▶ [Exercise brief]: Extract from the listing each line in which the word "computer" appears.

▶ [Supplied material]:
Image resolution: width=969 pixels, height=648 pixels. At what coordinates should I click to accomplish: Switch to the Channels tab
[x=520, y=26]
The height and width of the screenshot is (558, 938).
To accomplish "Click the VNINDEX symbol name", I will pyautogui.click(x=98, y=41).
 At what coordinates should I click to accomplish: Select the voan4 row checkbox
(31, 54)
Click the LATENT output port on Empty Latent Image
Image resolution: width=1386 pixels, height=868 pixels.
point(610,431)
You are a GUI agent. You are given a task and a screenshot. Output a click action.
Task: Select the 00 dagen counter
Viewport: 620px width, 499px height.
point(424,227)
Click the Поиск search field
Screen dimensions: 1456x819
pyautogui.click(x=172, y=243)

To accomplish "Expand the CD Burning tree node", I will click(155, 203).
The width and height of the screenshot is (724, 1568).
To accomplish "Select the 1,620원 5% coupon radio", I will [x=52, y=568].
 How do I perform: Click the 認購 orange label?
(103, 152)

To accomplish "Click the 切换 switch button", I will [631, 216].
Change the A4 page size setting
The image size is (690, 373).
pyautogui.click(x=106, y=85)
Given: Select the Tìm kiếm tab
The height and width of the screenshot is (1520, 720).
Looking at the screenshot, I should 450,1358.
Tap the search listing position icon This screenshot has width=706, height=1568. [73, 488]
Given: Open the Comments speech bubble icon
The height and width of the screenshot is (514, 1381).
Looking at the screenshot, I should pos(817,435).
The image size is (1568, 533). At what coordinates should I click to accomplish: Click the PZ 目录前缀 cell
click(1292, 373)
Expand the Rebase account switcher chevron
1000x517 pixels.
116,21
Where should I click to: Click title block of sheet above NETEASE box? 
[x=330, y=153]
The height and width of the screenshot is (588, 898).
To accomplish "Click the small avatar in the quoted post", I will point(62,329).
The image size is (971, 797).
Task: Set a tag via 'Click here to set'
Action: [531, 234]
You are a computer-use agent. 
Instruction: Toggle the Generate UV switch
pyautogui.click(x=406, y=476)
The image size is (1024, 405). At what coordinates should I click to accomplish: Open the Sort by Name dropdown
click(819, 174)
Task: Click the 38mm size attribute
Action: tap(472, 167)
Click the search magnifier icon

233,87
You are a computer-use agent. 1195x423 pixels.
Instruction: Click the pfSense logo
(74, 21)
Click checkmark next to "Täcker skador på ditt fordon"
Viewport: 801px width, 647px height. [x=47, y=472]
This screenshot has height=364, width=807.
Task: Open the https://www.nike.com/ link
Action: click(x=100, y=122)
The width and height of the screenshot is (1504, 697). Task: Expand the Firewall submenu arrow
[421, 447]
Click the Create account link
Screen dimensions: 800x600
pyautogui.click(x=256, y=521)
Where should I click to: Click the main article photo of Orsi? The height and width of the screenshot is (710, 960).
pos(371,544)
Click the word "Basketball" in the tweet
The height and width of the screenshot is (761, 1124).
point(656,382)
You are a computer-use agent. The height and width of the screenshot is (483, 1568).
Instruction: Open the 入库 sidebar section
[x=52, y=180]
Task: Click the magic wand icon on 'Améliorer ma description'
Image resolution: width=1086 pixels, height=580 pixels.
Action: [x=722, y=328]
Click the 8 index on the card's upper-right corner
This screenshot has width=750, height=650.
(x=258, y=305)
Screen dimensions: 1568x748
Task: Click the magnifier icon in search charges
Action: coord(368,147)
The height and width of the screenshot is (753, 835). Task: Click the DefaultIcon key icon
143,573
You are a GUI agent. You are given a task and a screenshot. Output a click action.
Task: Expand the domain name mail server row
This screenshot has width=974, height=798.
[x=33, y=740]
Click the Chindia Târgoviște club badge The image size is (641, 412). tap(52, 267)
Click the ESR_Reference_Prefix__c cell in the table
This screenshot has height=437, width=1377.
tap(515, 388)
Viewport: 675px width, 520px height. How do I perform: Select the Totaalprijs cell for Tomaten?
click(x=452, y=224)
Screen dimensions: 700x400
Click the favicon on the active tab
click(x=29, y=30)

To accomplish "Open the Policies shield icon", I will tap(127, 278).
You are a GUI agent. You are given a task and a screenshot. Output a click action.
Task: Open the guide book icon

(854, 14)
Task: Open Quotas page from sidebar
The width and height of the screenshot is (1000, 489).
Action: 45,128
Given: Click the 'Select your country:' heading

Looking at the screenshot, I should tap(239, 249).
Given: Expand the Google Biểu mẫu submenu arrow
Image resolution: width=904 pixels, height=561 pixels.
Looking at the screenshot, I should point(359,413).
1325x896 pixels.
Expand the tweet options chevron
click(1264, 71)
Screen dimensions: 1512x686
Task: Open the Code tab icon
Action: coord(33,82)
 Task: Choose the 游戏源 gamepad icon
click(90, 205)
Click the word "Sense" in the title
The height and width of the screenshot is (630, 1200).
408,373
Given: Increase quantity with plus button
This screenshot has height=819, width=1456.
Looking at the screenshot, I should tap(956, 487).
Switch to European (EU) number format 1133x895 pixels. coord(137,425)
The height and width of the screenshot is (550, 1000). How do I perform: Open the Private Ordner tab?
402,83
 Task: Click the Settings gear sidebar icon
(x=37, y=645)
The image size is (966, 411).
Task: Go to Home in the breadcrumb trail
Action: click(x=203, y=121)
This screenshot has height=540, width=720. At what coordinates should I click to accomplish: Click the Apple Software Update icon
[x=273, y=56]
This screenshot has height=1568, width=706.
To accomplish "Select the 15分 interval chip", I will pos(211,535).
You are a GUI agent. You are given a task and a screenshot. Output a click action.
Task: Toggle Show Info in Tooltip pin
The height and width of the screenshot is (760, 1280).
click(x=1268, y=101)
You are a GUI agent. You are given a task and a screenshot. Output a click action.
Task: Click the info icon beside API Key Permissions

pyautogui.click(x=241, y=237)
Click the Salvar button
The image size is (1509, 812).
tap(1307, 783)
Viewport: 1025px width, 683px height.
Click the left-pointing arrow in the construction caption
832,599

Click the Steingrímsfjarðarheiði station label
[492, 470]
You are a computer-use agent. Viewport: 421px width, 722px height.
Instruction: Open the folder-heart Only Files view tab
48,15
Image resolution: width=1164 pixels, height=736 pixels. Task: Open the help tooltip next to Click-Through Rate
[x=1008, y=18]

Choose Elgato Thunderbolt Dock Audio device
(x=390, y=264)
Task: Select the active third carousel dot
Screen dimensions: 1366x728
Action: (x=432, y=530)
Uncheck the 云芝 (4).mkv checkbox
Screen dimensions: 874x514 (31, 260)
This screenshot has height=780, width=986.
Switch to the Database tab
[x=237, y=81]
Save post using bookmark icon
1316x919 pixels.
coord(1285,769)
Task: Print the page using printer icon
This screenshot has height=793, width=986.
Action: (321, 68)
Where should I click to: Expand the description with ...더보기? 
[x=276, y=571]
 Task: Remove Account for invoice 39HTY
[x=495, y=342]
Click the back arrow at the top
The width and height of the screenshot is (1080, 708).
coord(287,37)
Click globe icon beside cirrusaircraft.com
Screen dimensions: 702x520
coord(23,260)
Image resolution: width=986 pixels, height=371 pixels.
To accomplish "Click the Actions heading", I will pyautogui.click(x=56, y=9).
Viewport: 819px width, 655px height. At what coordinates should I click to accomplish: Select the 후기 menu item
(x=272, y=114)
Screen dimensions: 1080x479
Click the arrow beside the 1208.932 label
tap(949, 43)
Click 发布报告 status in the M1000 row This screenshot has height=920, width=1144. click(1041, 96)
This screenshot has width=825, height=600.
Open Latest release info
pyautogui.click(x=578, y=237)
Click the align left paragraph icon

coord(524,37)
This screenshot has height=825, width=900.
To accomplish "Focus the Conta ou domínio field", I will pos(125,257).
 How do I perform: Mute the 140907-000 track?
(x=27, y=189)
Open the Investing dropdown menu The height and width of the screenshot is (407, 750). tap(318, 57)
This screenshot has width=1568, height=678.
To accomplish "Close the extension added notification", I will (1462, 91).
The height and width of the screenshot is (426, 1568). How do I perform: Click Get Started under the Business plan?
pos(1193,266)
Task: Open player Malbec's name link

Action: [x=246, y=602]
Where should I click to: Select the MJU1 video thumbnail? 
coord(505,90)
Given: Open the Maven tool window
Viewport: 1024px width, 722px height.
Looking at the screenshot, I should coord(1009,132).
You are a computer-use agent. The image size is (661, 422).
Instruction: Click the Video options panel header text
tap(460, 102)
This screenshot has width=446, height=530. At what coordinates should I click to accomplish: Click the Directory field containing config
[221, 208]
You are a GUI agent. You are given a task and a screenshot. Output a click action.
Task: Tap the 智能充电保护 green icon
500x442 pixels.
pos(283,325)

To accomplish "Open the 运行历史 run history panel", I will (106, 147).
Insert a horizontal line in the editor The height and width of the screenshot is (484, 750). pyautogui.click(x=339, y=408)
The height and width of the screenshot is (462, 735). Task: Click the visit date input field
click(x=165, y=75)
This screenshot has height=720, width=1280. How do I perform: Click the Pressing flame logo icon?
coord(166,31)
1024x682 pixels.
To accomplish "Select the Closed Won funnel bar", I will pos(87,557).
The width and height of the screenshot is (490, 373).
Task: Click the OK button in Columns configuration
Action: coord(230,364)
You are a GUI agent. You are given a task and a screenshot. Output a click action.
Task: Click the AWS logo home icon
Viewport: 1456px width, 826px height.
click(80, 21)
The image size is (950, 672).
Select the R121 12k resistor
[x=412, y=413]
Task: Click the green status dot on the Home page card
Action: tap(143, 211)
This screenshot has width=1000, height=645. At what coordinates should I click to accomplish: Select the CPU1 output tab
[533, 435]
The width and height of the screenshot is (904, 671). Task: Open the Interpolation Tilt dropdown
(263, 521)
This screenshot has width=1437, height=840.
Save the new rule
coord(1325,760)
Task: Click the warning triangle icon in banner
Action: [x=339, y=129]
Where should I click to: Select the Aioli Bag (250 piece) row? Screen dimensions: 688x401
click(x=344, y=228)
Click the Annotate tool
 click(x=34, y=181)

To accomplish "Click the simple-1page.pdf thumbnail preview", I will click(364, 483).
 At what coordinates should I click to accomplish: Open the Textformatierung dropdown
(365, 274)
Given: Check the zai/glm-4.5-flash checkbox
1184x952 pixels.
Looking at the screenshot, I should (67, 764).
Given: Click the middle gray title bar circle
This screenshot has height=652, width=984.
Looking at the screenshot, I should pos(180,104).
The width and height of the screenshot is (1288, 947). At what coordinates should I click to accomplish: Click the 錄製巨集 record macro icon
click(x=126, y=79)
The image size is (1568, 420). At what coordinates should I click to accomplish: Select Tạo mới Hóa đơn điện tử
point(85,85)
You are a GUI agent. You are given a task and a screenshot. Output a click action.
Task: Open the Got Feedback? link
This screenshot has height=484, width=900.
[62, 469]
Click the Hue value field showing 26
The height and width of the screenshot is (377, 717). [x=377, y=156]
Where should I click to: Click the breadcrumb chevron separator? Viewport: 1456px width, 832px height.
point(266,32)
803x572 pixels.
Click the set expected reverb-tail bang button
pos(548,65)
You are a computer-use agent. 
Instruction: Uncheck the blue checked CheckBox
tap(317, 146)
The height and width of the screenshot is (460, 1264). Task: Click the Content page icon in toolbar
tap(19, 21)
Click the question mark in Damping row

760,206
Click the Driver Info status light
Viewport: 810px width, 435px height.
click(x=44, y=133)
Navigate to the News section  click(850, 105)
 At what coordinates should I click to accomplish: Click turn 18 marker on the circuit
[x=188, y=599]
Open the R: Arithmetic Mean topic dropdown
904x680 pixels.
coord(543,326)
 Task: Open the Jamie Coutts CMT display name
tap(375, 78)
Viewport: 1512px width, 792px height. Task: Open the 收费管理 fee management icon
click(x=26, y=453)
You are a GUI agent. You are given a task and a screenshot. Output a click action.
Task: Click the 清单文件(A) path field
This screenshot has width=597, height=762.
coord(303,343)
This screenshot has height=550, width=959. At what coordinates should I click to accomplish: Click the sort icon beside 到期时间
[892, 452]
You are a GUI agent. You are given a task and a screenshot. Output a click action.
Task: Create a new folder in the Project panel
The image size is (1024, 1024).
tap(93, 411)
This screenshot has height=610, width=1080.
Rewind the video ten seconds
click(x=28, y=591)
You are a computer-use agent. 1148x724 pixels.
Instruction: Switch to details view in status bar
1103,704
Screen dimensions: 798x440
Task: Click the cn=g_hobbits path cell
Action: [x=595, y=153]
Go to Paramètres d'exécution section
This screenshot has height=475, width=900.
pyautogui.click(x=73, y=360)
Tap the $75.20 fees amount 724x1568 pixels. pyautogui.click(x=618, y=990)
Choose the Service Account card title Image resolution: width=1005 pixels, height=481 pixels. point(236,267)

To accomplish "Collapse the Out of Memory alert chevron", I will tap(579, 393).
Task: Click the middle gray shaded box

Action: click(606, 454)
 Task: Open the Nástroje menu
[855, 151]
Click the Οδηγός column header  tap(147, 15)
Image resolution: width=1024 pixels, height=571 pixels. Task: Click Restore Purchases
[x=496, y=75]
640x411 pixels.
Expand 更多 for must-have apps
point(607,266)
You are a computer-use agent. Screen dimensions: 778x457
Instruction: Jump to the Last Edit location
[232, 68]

▶ [Written response]:
You are a computer-use agent. 
You are a computer-use agent. 1195x423 pixels.
You are a computer-use agent. The height and width of the screenshot is (483, 1568).
You are a computer-use agent. Viewport: 421px width, 722px height.
You are a computer-use agent. The image size is (661, 422).
You are a computer-use agent. 
You are a computer-use agent. 1148x724 pixels.
You are a computer-use agent. Screen dimensions: 778x457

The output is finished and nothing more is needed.